Saturday, September 27, 2008

September 17, Today's National Polls

I know, I know, it's still too early to care, but let's keep an eye out for incipient trends, not the raw data. Stability seems to be the rule of the day, though any reaction to yesterday's curious comments from a couple highly placed McCain people (and not, to be sure, the candidate himself) regarding business acumen and Thomas Edison-like abilities would not yet be incorporated into the data. That being said, I think the last time anyone paid the slightest damn bit of attention to Carly Fiorina was when HPQ was my favorite short idea.

Today's data, with yesterday in parentheses:

Gallup Obama 47 McCain 45 (46-45)
Diageo/Hotline Obama 45 McCain 42 (46-42)
Rasmussen McCain 48 Obama 47 (48-47)
R2K Obama 48 McCain 44 (48-44)

McCain gained 3 points on "who handles the economy better" in Diageo/Hotline today, though still down 44-39--will be interesting to see how those numbers change over the next few days in light of both candidates' positioning vis-a-vis the continuing meltdown in the financial sector and the fact that with the AIG bailout, it's finally hit Main Street. Rasmussen also shows McCain ahead on the economy 47-45. I'm not quite sure how to interpret that at a time when the laws of the universe no longer apply in the economic arena and Rasmussen also reports that non-investors' confidence is actually climbing, implying that a substantial portion of the electorate isn't paying a lot of attention because it hasn't hurt their pocketbooks this week. They think.

Some bizarre socio-economic data from Rasmussen. McCain leads handily among Walmart shoppers, Obama even more handily among those who don't. (Disclaimer: I refuse to shop there, but that's because of Abu Ghraib-like conditions in their pet departments). That being said, Obama leads among voters with incomes lower than $40,000. This makes very little sense to me, as the two data points seem to be contradictory. Among white voters, he only leads among those making below $20,000 I would wonder if that last figure reflects a lot of young people not quite in the job market, as the lead is only four points. If it's much broader than that, and he's actually made a breakthrough among poor white people, his campaign has a lot to be optimistic about. That being said, it's too early and too small a sample to have genuine significance.

The AIG bailout is a little worrisome on several levels, but absolutely necessary, as all other options were exhausted first, including trying to get NY State to do it and cajoling, coercing, and downright begging a group of banks to toss the company $75 billion to tide them over til payday.

Stupid Future Ex-Surrogates Department
It's all McCain today, between the economic advisor giving him credit for inventing the (Canadian) Blackberry and the wife of Sir Evelyn de Rothschild calling Obama elitist.
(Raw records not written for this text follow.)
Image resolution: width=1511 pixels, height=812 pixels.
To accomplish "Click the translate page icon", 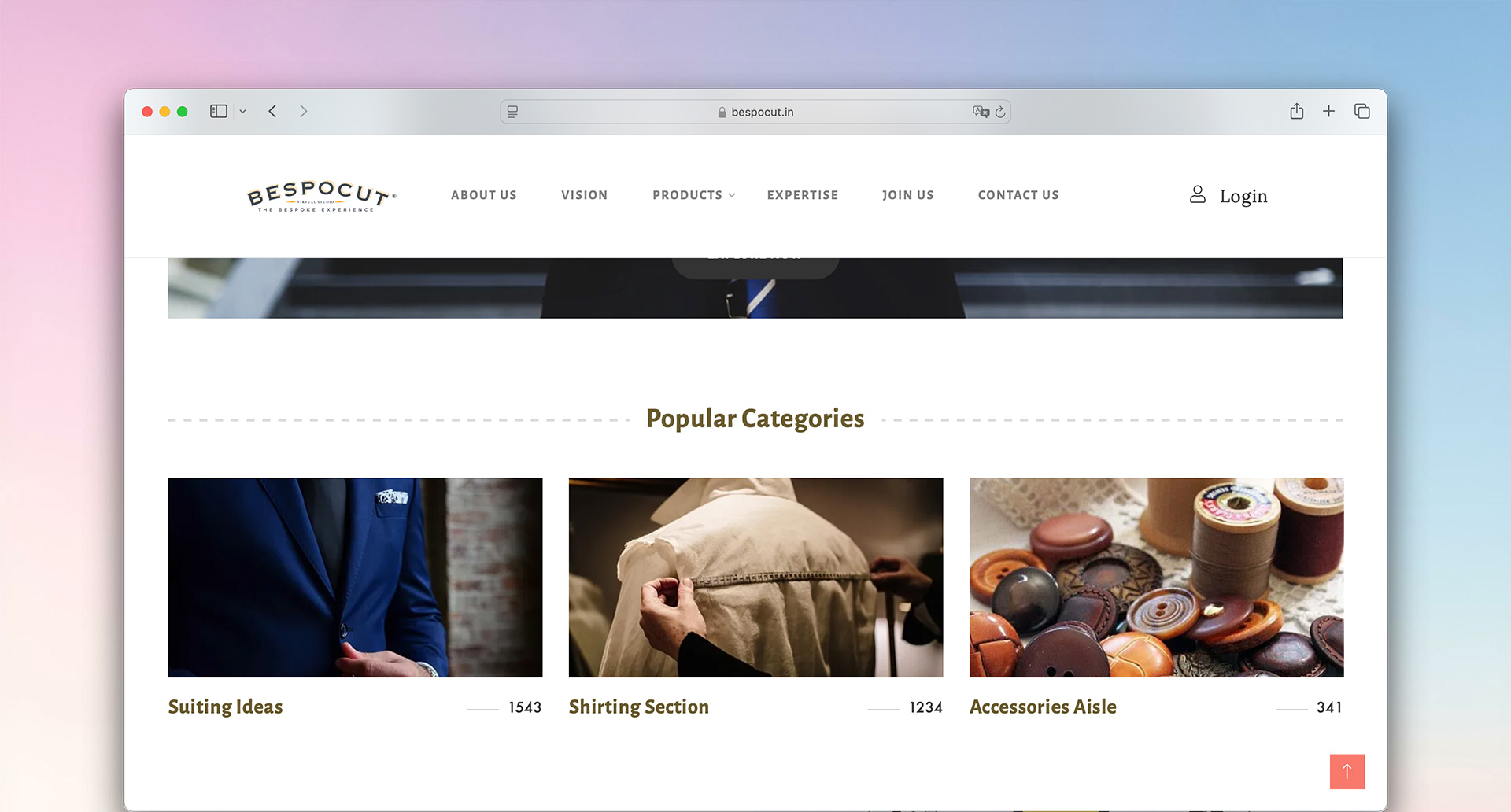I will pyautogui.click(x=980, y=112).
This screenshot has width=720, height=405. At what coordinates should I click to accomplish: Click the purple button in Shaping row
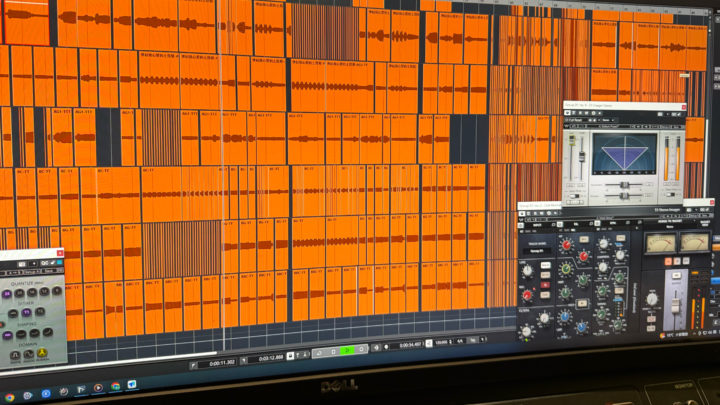coord(8,335)
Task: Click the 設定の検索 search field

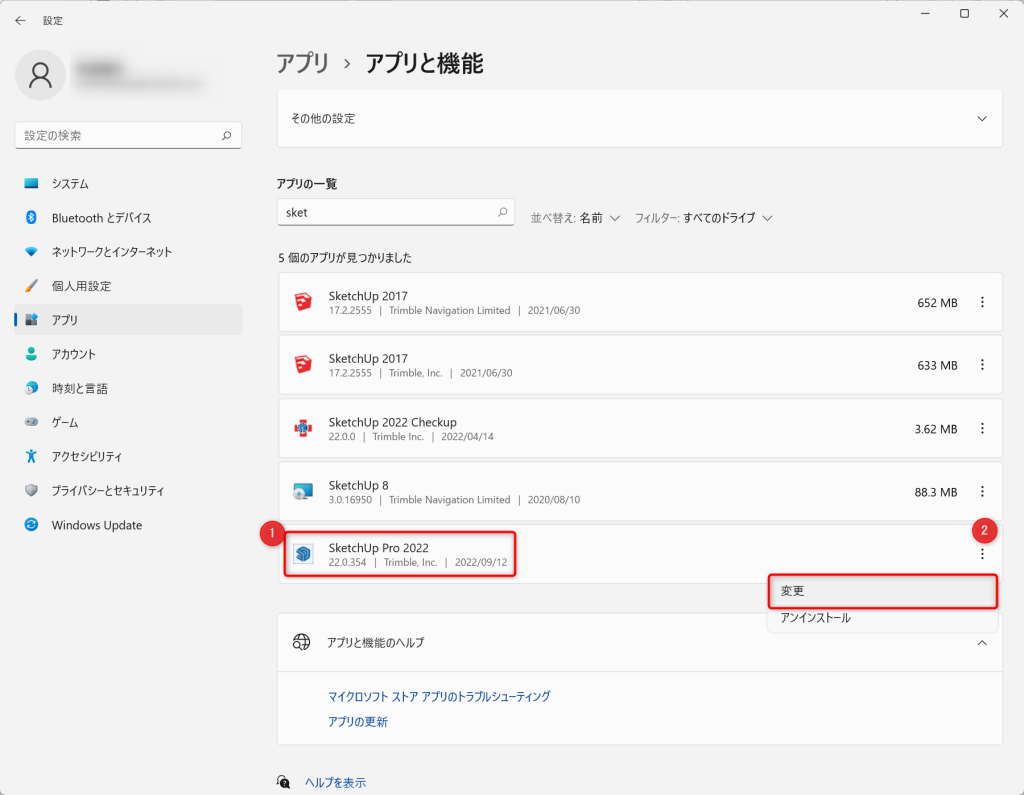Action: (x=118, y=135)
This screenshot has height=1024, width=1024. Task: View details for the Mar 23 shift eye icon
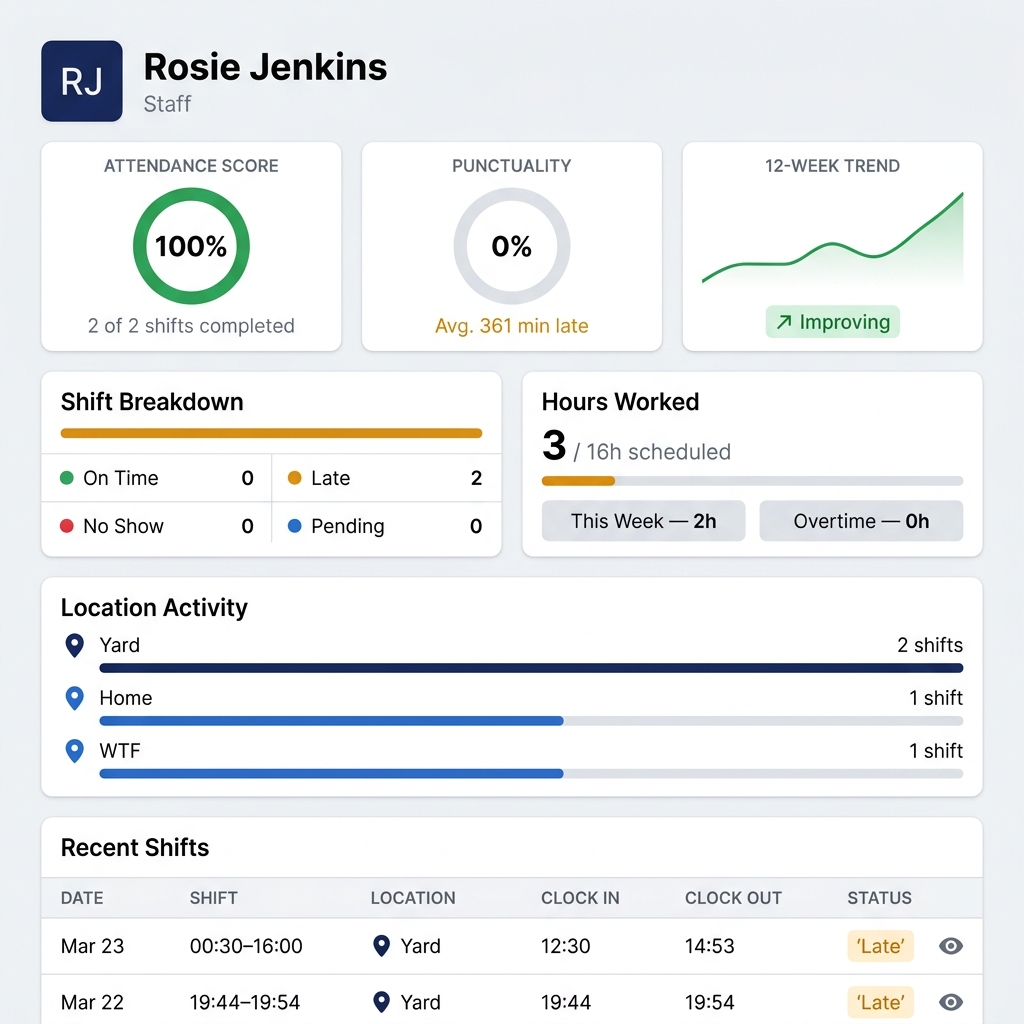(x=951, y=946)
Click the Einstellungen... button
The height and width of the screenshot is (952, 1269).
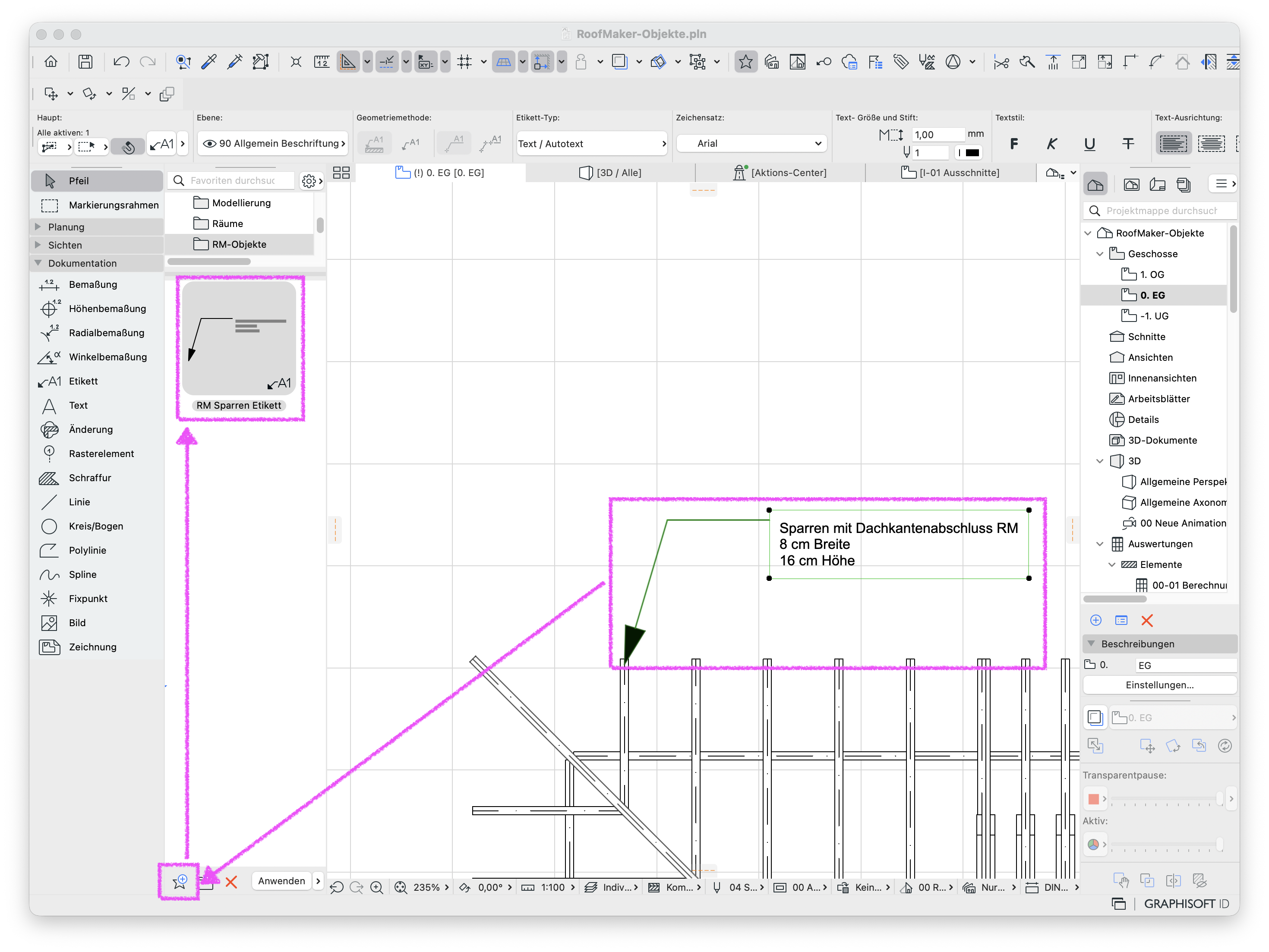[1159, 685]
Oh yes, and so Carly Fiorina says neither John McCain nor Sarah Palin could run a large company. Then several hours later, with a gun to her head, she says Barack Obama couldn't either. Given her record of nearly scuttling one of the greatest business success stories in American history through her own appallingly poor strategic vision, one might well think few know more than she about being unable to run a large company (hey, whatever happened to Lucent? Oh yeah, it started to go south a few months after she left, didn't it...) . In March of this year, Warren Buffett, whose batting average is ohhh, just a shade higher, said of Obama and Hillary Clinton, "I'd put either of them in charge of a business." (CNBC, March 3).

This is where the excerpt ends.